I had plans to go back to the University to attend Chapel after dropping off the food for tomorrow evening's spaghetti dinner at local mission for the homeless but God had very different plans. On the way back, I was stopped at the traffic light in an unsavory part of town when I noticed a young man at the lights waiting to cross. He did not look steady on his feet and was holding onto the the post of a street sign for support. In that moment, I had two responses. The first was one that lamented the fact that someone would be drunk or high before noon and the second was a strong urge that I should pull over and see if he is OK. I was also torn between my desire to get back to University to enjoy the last worship chapel for the semester or to stop for someone I did not know and to encounter a potentially difficult situation that might take up my precious time. In the end, when the light changed and I crossed the intersection, I reluctantly pulled into the driveway of the mission's Women's Residence/Safe House which was about a block away on the other side of the intersection, got out the car and walked back to the intersection. To be honest, I was hoping that the young man would be gone and out of sight by the time I got back to the intersection. Instead, the young man had crouched down and was stooping hunched over at the very spot that I saw him. I crossed the road and when I got to him, I asked if he was OK. As it turns out, the young man was sick and was trying to get to Emergency at the hospital which was about 6 blocks away. I told him to wait and went back, got my car and took him to the hospital. After making sure that he was in good hands, I drove home. On the way back, I realized just how easy it is for us to judge and to make excuses not be the hands and feet of Christ. Because of the part of town that I was in, I had prejudged the young man as a drunk and/or addict when in fact he turned out to be a third-year university student suffering from severe stomach flu and cramps. Because I was hurrying to get back to a worship service, I had forgotten that my true act of worship is to be a Christ follower, by having His heart and being His hands and feet. It was a bitter and hard lesson to learn and I thank God for His urging and for His reminder that I have still a long way to go.

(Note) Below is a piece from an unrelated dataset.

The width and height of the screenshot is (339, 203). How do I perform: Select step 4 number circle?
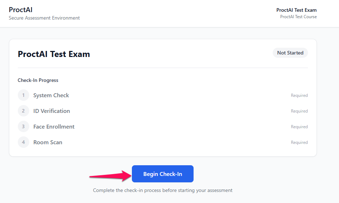[24, 142]
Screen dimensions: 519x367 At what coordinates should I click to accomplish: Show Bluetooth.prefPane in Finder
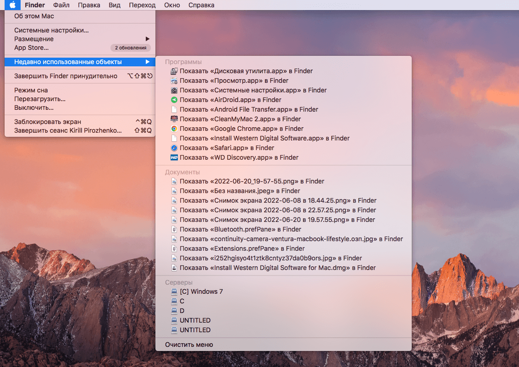click(240, 229)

I love this blog but it is also a very sober reminder to me. I know what Jesus would have done. Would I have done the same? Yes, there is such a thing as prudence but at the same time, we must remember that we are children and servants of the Living God. Are we willing to follow His bidding, no matter what?

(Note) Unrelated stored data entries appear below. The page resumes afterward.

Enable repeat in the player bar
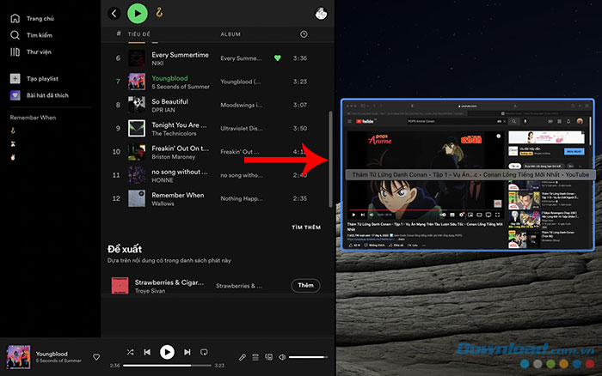(205, 352)
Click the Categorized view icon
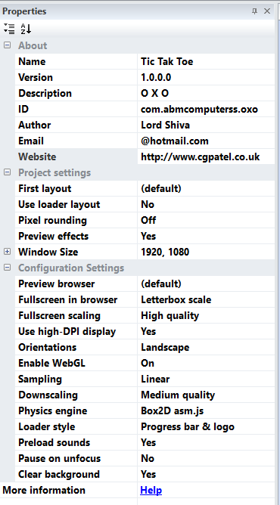Screen dimensions: 280x505 point(9,29)
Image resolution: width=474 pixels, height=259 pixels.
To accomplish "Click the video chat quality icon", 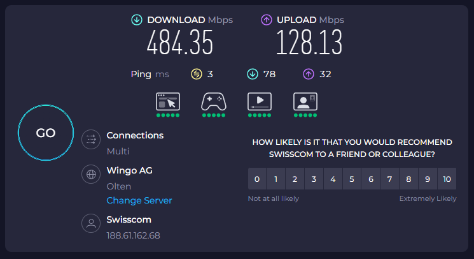I will click(x=305, y=101).
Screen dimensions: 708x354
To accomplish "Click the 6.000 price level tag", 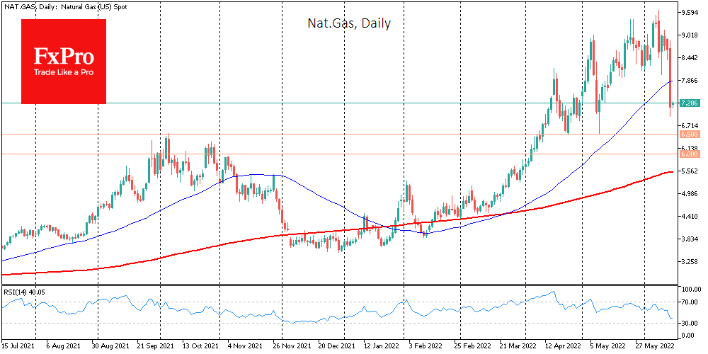I will click(x=690, y=154).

Since I posted this blog, I have had much time to reflect and I must admit that my reflection, meditation, and prayers have led me down some rather difficult paths. As it happened, the young man was not a drunk or an addict, but so what if he was? Would it have made it even more necessary that I stopped? For the last 20 plus years, I have worked with the disenfranchised, the drunks, the addicted, pushers and dealers, ex-convicts and convicts, and street walkers, so why the reluctance and 'fear'? Was it really fear? After working for over 10 years in the neighbourhood, I am known and somewhat 'protected'. I have even walked those streets at night in my ministry and this was broad daylight. I of all people have the least of excuses. Then I realized that when I ministered in the area before, it was always on my terms, in the "shelter" (forgive the pun) of the Mission and in the company of other believers. In the end, I have to conclude that my initial hesitance had less to do with fear of harm than it does with the knowledge that it might prove to be inconvenient, even difficult. I had to conclude that it was selfishness and a lack of Christ-like love and a lack of courage to obey. This has been a difficult lesson to learn about myself. A difficult and necessary one.